───── Task material

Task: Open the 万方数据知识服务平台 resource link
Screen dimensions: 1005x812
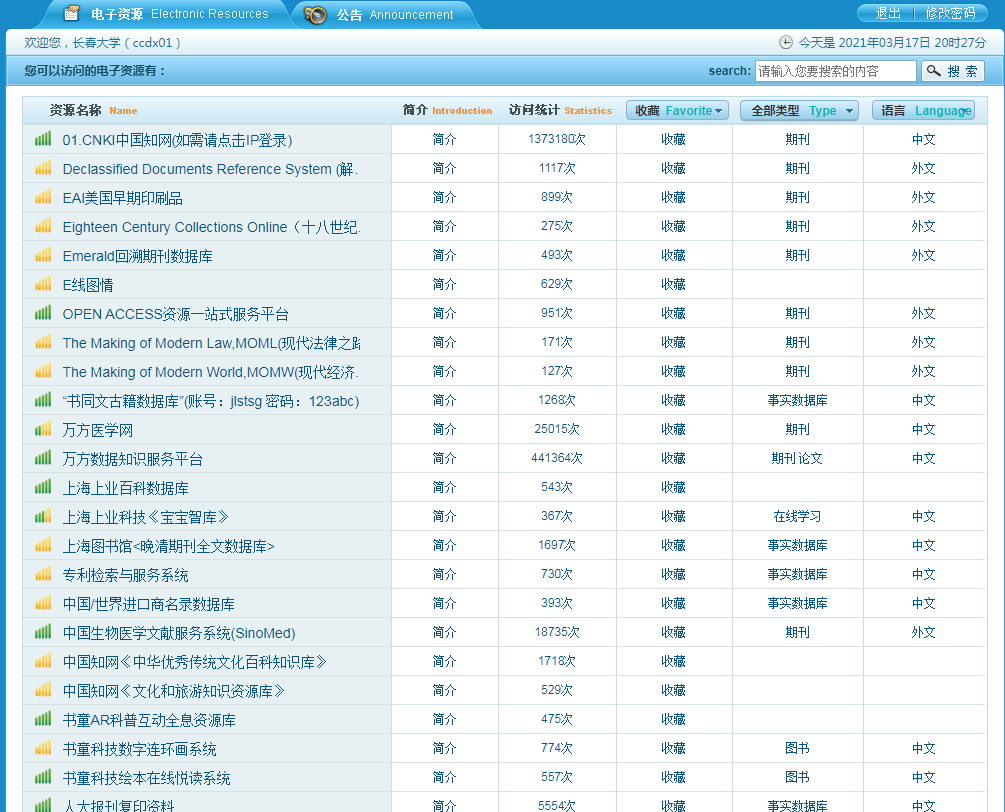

──────────
───── Task material

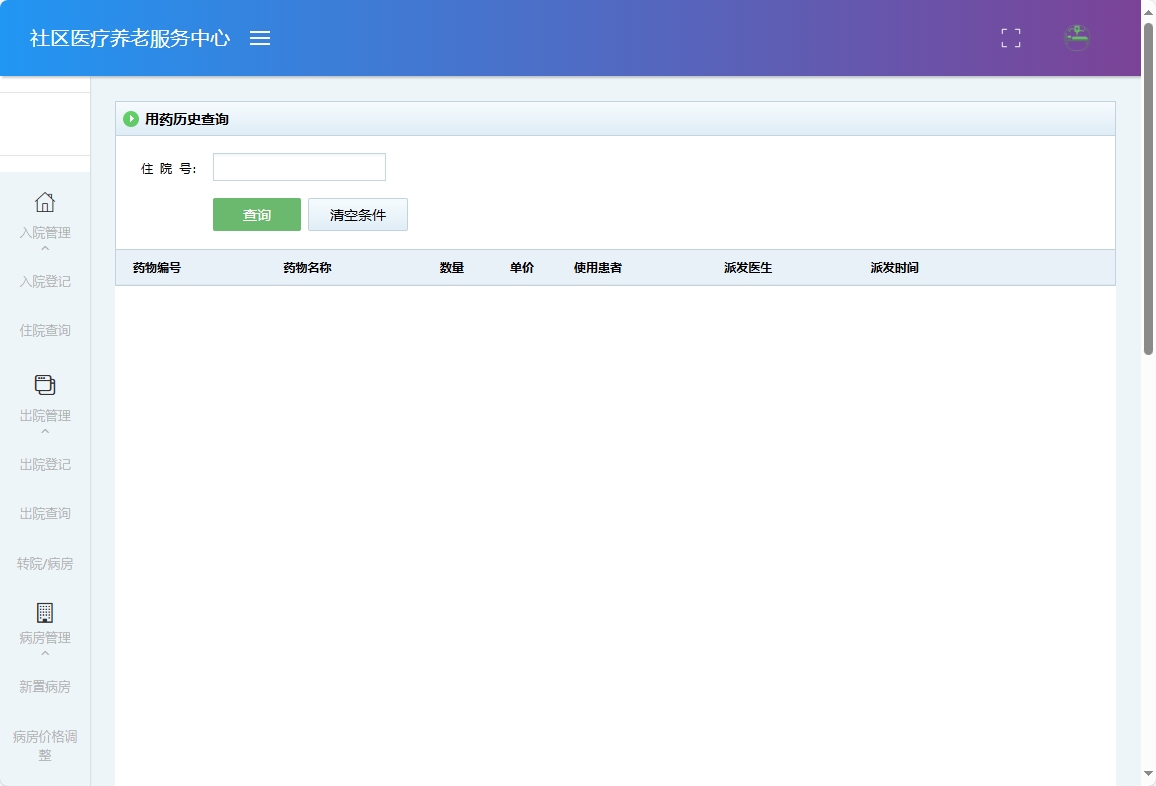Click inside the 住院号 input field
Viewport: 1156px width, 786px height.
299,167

──────────
───── Task material

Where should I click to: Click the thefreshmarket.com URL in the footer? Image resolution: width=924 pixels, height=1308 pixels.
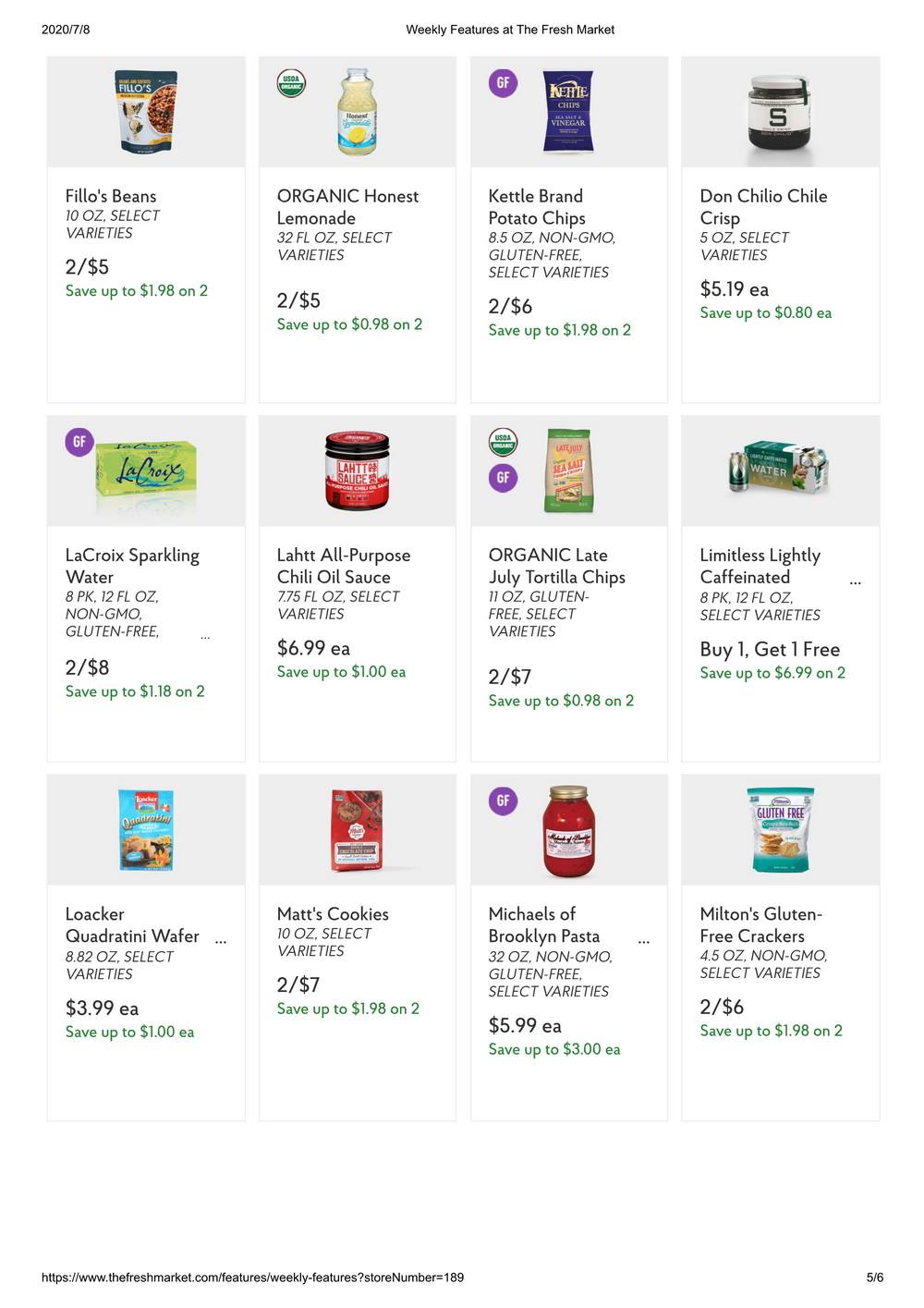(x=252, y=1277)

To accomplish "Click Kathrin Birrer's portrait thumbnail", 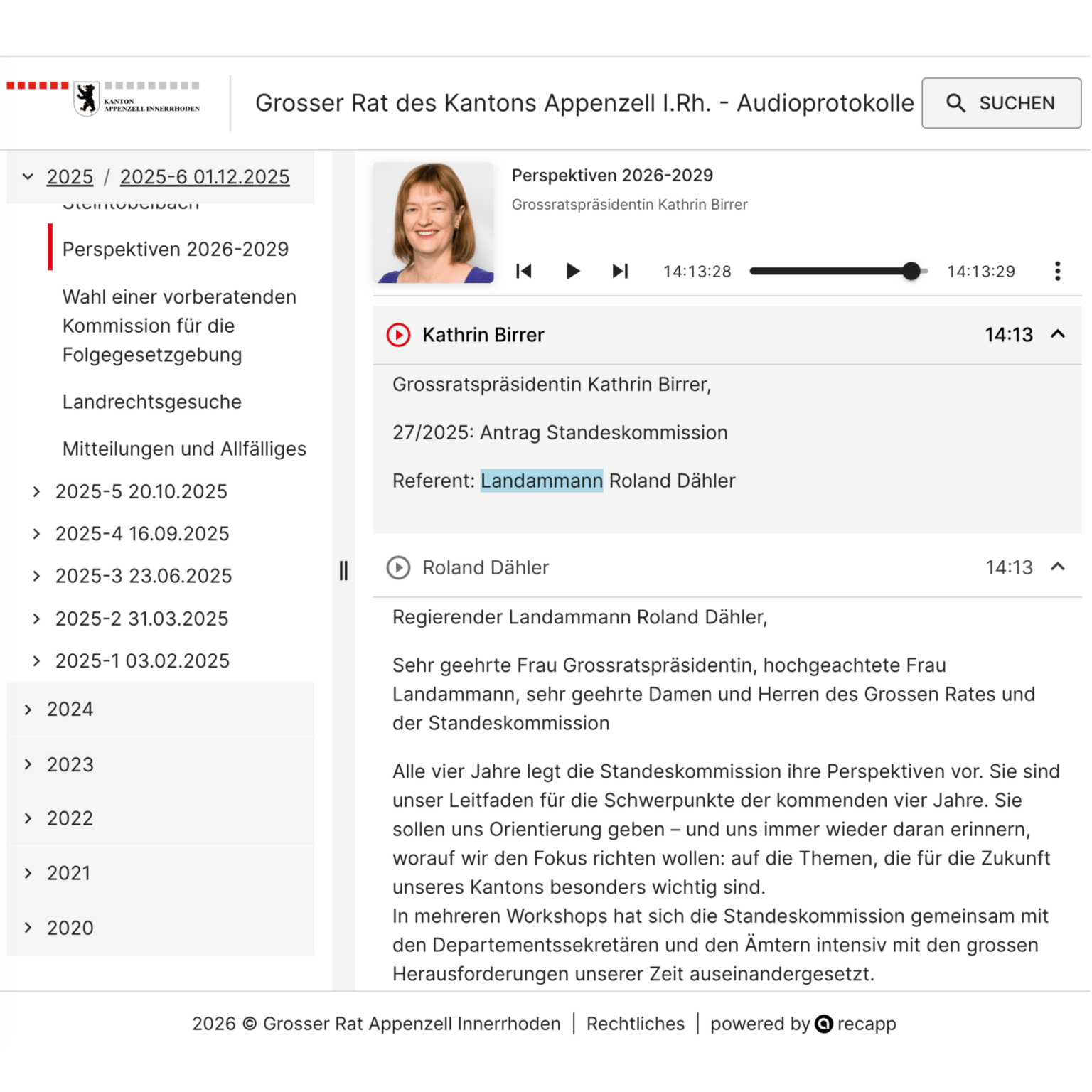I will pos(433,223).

──────────

▶ [Work task] From the entries above, restate word for word the lines from the line containing "Task: Open the 万方数据知识服务平台 resource link" to the line containing "Screen dimensions: 1005x812", both ends included, and nothing more.

▶ [Result of the task]
Task: Open the 万方数据知识服务平台 resource link
Screen dimensions: 1005x812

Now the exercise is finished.